Wash and roughly cut the oranges, place in a food processor and blitz the fruit including peel, pips and all into small pieces. Make sure not to over-blend, you do not want to get a puree only small pieces that can be filtered out later. Fill the cut oranges with the sugar in a big glass jar with an airtight lid (I made a double batch and used a 5 litres and a 4 litres jar), add the vanilla and cinnamon and mix with the spirit. Fill up with white wine, close the lid and leave to macerate in a cool dark place for about a month. Filter the wine through a fine mesh sieve and decant into small bottles. Seal and ideally store for about 6 months until summer. We start “tasting” it pretty soon after bottling – which I recommend with one or two ice cubes in a small glass.




chewy cranberry-oat cookies

These are cookies are very big American cookies, the size of frying pans. The sort you get at an artisan, signature, we are roasting our own beans coffee shop. Exactly, right that one with the fantastic cake & pie display. Cookies like these are usually kept in a big jar next to the cash register and while you order your coffee to take to the beach on a chilly winter Sunday in the Bay Area to watch the Mavericks high waves rolling onto the beach (sigh) you succumb to the allure of these giant alluring discs. Or maybe you get the cherry biscotti. Next time.
So here we are: not in CA but longing for one of these days and I need a batch of these to say Thank you to our neighbour for helping us with our tire.

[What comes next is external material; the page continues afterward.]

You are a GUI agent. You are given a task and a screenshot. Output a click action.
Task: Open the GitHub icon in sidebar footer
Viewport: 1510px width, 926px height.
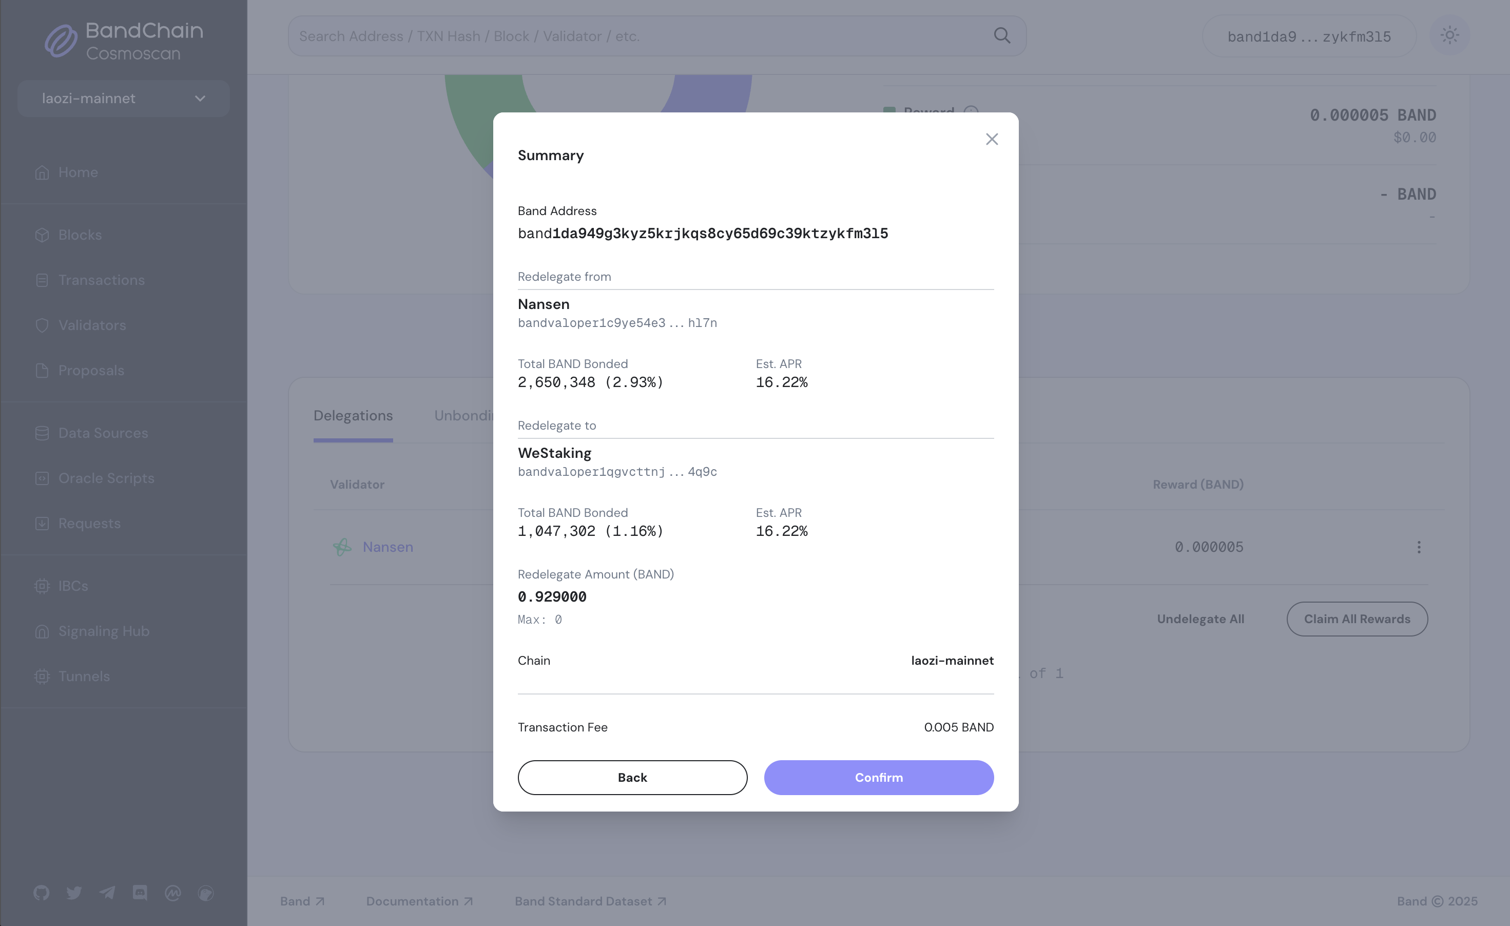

Super soft like a pillow, chewy in the best of ways, dark brown sugar to add a more adult, dark ale molasses note, cranberries & oats for fruit and crunch. Purrfect.

Chewy Cranberry-Oat Cookies
makes 2 dozen giant cookies or 4 dozen smaller ones

1 cup (2 sticks or 228g) soft butter
1 ½ cups dark brown sugar
¼ honey or rice syrup
2 eggs
1 ½ teaspoons vanilla extract
1 ¼ cup plain flour
1 ½ teaspoon ground cinnamon
1 teaspoon baking soda
½ salt
3 cups Old-fashioned oats (German: kernige Haferflocken)
1 cup dried unsweetened cranberries

Preheat the oven to 175°C (350°F) or 160°C fan oven.

Beat the soft butter with the sugar & honey until soft and fluffy – either in a mixer or by hand. Stir in the eggs and vanilla. Measure the flour, cinnamon, baking soda and salt in a separate bowl and whisk so that the baking soda is evenly distributed. Add to the butter-egg mixture and stir slowly until combined. Add the cranberries and oats, combine again. Use a 3 tablespoon ice-cream scoop to place equal sized dollops onto baking sheets lined with parchment, make sure you have about 2 inches (5cm) distance between the dough balls. Press down lightly. Bake for about 12 minutes. For smaller cookies use a 1 tablespoon scoop and bake for 10 minutes or less. Take out and let them cool slightly before placing them onto a wire rack to cool completely.